Während die Gruppe den Mittag im Restaurant verbracht hat, kam auf der Frutt langsam die Sonne zum Vorschein. So dauerte es nach dem leckeren Essen nicht lange, bis unermüdliche Schlittenfahrer auf die Rückkehr zur Piste drängten. Schon bald beugten sich die Leiter diesem Willen, man beendete die Mittagspause. Doch bevor es mit dem Schlitteln weiterging, sollte die sonnige Phase am Mittag für ein Gruppenfoto genutzt werden. Also stellten sich die Ministrantinnen und Ministranten zum Schnappschuss auf. Währenddessen stieg der Nebel erneut und verdeckte in kürzester Zeit die Sonne. Die Ministrantengruppe hat ein Foto im Sonnenschein leider um ein paar wenige Sekunden verpasst (siehe Bild)! Doch dieses Unglück hatte natürlich keinen Einfluss auf die hervorragende Stimmung bei den Minis. Sportlich ging es am Nachmittag wieder ins Tal und nach der letzten wärmenden Gondelfahrt stand die Ministrantenschar vor der letzten Abfahrt.

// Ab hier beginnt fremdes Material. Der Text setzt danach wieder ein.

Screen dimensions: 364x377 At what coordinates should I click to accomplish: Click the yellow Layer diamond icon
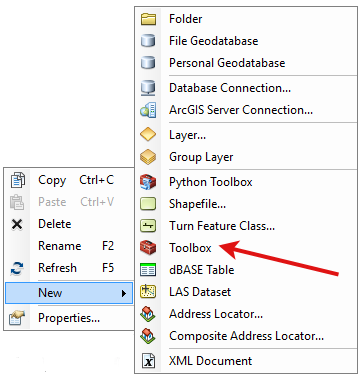pyautogui.click(x=148, y=135)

Unbeschadet durch den Schlitteltag gingen die Minis die letzte Abfahrt geradezu euphorisch an. Mit hohem Tempo und eigenwilligen Fahrtechniken forderte man das Schicksal ungewollt noch einmal heraus. Das hohe Tempo auf der teilweise vereisten Strecke führte noch zu einigen Ausflügen neben die Piste. Zum Glück gab es an diesem Sonntag trotzdem keine Unfälle und kurz vor 16:00 Uhr konnten sich Kinder und Leiter im Bus aufwärmen. Auf der Heimreise von Sarnen via Luzern machten sich bei den Teilnehmern zwei Stimmungen breit: Zufriedenheit und Müdigkeit. Und natürlich Vorfreude, auf die weiteren Anlässe im Ministrantenjahr.